Interstitial Cystitis(IC)/Bladder Pain Syndrome (BPS) is a chronic pelvic pain and bladder condition with painful symptoms that lasts over 6 weeks in the absence of urinary tract infection or any other clear cause.
Learn more about Interstitial Cystitis/Bladder Pain Syndrome
What is the UPOINT Interstitial Cystitis/BPS Phenotype system?
Canadian Professor, Urologist and pelvic pain specialist, Dr. Curtis Nickel and Dr. Daniel Shoskes developed the Interstitial Cystitis/BPS UPOINT Phenotype system that helps with both cause and diagnosis to be able to create an achievable roadmap for the best treatment options according to the IC/BPS patients phenotype. This saves patients from enduring unnecessary treatments that may be doing more harm than good to the individuals body and nervous system.
Using this website, physicians can classify their patients into the six domains of the UPOINT system (Urinary, Psychosocial, Organ Specific, Infection, Neurologic/Systemic, Tenderness of skeletal muscles) and review treatment choices based upon that phenotype.
How is the UPOINT system different from current common medical practice?
The path to effective treatment of IC/BPS/chronic pelvic pain can be difficult. Unfortunately, most patients continue to receive continuous antibiotics despite lack of culture evidence for infection. The hope is, by using the Interstitial Cystitis/BPS UPOINT phenotype system, physicians might be open to considering other diagnostic and treatment approaches such as:
1. Only using antibiotics to treat documented infections.
2. Palpating the pelvic floor muscles and consider physical therapy or medications to help with pelvic muscle spasm and trigger points.
3. Asking about depression and catastrophizing (helplessness and hopelessness about their condition) which are common in chronic pain syndromes and which may be helped with the assistance of a psychologist or psychiatrist.
4. Only using alpha blockers or antimuscarinics for documented urinary symptoms.
5. Considering other systemic conditions which may be the cause of pelvic pain or associated with it and which may be helped by specific therapies (eg. vulvodynia, endometriosis, irritable bowel disease, fibromyalgia).
6. Considering the use of other organ specific therapies when symptoms or signs do point to bladder or prostate involvement but with negative cultures (eg. bioflavanoids, intravesical lidocaine).
Biopsychosocial multi-disciplinary team approach
Patients with the urologic pelvic pain syndromes have diverse and often multiple etiologies. It is continually shown in research that monotherapy for chronic pain conditions doesn’t work. Dr. Curtis Nickel recommends a biopsychosocial multi-disciplinary treatment approach for far more attainable results.
The Biopsychosocial approach suggests that our biology, thoughts, emotions, behaviours and social/cultural factors play an important role in healing overall human function when someone is living with chronic pain or illness.
Dr. Nickel and his team have published UPOINT outcomes from their tertiary pain clinic in Canada, reporting almost 50% of their IC/BPS patients experienced clinically significant improvement, regardless of the complexity or severity of their condition3.
They use a phenotype-directed model of patient care, using the UPOINT system to classify their patients, then have a multidisciplinary team consisting of a urologist, pelvic floor physiotherapist, psychologist and possibly Pain Specialist.

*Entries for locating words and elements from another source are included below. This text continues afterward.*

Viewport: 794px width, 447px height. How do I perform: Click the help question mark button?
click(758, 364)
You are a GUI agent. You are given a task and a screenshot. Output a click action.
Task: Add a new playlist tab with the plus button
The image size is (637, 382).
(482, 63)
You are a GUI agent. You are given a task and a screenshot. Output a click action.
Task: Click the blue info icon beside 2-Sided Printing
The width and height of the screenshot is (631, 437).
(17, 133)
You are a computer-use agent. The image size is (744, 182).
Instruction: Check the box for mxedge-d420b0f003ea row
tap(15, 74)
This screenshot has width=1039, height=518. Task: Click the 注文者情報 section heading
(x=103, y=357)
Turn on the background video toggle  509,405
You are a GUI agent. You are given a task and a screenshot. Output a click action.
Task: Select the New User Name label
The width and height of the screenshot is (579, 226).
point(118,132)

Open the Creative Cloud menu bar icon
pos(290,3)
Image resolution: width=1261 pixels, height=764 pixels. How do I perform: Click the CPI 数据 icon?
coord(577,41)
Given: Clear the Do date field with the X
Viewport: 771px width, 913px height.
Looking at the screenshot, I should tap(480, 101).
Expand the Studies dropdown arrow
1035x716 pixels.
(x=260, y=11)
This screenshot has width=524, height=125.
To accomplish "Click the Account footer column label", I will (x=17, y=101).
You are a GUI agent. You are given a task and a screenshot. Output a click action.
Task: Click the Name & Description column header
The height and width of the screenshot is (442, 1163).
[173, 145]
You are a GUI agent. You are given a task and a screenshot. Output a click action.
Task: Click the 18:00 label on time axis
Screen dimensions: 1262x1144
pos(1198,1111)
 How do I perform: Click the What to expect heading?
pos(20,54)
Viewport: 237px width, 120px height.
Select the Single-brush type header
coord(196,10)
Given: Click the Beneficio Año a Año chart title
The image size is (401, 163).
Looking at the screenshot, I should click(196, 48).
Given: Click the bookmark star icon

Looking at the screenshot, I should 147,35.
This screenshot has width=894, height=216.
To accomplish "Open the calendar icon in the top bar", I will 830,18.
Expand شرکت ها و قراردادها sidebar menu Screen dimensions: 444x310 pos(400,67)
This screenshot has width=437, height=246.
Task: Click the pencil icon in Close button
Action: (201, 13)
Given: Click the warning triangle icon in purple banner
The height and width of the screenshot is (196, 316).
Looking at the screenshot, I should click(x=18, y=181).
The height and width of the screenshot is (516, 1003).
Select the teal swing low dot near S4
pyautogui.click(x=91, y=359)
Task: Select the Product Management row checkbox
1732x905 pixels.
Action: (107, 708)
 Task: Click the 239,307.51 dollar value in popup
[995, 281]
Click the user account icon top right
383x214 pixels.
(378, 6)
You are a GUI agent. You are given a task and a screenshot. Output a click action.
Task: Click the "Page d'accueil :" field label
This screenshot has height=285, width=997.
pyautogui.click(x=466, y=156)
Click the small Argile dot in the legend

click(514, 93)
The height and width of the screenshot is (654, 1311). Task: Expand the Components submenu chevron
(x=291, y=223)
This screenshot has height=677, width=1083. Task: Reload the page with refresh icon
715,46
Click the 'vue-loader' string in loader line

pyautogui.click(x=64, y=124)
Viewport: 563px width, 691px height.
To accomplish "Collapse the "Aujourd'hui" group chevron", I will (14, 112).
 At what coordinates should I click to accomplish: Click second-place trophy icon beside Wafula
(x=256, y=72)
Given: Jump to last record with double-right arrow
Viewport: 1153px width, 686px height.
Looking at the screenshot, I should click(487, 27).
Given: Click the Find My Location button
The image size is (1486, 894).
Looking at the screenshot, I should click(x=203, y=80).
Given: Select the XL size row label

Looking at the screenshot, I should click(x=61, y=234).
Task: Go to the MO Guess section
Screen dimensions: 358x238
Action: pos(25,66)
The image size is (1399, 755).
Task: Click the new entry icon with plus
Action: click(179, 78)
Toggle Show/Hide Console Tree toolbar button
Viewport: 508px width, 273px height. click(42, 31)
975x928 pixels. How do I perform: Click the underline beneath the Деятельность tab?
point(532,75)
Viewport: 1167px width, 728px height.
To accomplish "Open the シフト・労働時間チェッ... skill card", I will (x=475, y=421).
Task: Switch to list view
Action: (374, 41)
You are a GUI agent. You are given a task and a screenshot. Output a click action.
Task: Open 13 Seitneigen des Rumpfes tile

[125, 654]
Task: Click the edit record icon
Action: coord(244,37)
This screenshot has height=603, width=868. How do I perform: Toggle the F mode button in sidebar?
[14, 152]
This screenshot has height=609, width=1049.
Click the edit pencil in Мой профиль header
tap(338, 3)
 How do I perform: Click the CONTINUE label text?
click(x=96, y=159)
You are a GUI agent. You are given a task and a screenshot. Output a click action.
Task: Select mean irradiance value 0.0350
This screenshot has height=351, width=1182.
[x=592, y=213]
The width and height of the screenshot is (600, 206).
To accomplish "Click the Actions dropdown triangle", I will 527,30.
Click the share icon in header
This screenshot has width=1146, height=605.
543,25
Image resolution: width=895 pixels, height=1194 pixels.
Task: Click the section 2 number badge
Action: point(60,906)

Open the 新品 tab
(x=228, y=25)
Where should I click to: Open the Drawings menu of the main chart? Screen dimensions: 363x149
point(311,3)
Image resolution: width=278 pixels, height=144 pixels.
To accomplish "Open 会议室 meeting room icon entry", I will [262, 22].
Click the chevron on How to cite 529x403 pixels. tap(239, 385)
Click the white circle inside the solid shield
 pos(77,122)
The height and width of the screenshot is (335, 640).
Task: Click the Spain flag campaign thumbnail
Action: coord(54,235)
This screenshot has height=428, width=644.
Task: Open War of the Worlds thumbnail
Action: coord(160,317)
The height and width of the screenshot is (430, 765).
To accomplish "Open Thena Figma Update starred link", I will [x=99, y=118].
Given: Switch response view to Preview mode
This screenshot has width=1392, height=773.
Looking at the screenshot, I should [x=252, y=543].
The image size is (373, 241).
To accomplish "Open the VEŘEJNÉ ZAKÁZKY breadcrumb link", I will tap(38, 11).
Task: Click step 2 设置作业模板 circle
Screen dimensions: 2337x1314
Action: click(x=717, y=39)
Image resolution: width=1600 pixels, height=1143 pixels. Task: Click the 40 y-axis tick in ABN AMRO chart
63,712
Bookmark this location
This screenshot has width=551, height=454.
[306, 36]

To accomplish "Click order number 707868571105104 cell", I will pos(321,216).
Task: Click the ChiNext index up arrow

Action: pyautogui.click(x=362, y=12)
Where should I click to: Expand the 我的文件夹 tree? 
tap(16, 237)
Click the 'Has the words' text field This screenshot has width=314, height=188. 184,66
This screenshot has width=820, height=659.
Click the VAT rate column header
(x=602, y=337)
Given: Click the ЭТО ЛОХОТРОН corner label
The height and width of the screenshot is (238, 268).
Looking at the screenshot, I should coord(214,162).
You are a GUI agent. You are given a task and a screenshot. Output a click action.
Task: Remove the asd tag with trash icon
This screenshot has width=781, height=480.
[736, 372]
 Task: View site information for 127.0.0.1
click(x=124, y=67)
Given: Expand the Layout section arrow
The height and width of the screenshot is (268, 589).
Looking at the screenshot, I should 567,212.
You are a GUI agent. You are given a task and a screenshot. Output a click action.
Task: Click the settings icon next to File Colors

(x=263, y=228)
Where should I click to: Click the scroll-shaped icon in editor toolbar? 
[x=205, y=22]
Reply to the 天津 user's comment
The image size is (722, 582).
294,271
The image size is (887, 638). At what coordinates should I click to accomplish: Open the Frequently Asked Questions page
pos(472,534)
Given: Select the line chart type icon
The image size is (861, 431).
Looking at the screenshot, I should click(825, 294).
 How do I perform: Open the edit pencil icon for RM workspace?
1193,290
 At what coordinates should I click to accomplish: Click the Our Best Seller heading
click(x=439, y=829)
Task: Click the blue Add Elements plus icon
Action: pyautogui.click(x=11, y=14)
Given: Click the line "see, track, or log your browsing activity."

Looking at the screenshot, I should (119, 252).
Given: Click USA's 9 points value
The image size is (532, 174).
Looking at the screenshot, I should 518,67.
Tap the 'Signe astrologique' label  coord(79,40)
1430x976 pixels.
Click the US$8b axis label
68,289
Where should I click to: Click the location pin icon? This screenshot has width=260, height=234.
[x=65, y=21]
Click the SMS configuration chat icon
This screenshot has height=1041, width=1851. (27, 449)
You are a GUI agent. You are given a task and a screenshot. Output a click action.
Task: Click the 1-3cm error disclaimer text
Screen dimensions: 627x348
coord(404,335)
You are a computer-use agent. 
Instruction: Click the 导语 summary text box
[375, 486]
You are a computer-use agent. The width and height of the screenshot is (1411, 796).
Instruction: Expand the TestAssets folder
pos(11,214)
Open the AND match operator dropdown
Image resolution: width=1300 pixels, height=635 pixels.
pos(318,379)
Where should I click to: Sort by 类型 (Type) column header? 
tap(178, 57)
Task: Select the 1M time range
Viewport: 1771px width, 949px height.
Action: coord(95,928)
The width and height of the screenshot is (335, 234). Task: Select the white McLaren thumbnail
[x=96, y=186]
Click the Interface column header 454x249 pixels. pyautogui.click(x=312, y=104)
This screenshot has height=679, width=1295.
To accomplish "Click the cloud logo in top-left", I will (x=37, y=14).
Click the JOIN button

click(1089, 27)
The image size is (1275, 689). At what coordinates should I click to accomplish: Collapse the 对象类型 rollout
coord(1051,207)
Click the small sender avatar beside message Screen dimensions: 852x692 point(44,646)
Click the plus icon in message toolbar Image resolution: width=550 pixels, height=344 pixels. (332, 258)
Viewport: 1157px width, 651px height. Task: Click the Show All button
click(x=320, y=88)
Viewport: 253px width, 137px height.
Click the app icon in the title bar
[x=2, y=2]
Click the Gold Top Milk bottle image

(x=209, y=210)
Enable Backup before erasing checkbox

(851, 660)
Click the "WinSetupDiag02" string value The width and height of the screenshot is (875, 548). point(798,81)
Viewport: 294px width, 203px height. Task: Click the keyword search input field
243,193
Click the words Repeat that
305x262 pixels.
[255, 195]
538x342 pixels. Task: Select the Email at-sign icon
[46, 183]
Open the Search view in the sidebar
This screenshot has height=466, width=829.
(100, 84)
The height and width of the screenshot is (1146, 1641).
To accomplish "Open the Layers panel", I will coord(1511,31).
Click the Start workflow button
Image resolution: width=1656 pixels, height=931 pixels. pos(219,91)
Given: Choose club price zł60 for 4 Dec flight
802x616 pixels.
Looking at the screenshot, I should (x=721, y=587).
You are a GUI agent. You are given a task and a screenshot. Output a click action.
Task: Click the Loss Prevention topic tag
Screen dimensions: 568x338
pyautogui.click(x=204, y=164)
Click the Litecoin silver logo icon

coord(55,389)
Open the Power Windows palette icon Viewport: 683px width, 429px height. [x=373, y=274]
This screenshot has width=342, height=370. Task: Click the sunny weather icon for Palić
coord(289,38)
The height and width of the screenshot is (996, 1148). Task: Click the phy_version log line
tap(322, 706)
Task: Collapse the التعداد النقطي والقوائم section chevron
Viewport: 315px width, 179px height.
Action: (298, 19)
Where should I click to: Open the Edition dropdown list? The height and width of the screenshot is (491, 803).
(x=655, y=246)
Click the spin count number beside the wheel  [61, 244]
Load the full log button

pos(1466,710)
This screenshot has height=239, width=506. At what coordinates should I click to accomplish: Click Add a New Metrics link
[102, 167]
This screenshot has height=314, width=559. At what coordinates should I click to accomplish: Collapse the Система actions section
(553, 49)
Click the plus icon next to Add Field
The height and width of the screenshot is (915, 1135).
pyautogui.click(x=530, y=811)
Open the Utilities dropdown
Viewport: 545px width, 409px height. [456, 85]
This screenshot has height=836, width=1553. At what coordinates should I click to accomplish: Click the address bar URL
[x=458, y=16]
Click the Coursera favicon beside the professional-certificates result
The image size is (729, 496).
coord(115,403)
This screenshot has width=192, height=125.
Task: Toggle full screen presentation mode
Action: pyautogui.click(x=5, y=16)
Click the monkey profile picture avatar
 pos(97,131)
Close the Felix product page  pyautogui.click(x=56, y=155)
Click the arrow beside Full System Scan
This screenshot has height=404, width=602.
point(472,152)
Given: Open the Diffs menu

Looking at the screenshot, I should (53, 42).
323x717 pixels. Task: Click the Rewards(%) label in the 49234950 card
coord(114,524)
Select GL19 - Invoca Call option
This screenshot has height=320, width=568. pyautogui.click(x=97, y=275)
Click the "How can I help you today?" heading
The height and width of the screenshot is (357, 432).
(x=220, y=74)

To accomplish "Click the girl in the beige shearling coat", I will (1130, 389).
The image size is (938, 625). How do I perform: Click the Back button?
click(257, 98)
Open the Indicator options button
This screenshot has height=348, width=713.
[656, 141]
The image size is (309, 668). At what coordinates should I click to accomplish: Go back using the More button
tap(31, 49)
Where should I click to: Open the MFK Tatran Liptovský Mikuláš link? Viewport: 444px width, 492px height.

Dr. Nickel’s main treatment approach is:
- Treat the patient: education, diet, exercise
- Treat the bladder: medication, intravesical treatments, surgery
- Treat the other identified pain generators: vagina, pelvic floor, bowel, endometriosis, fibromyalgia
- Treat the “mind”
For more information about the UPOINT system, click here.
1 Giannantoni, A., Bini, V., Dmochowski, R., Hanno, P., Nickel, J. C., Proietti, S., & Wyndaele, J. (2012). Contemporary Management of the Painful Bladder: A Systematic Review. European Urology, 61, 29-53.
2 Shoskes, D. A., Nickel, J. C., Dolinga, R., & Prots, D. (2009). Clinical phenotyping of patients with chronic prostatitis/chronic pelvic pain syndrome and correlation with symptom severity. Urology, 73(3), 538-542; discussion 542-533.
3 Nickel, J. C., Irvine-Bond, K., Jianbo, L., Shoskes, D. (2014). Phenotype-directed Management of Interstitial Cystitis/Bladder Pain Syndrome. Urology, 84(1), 175-179.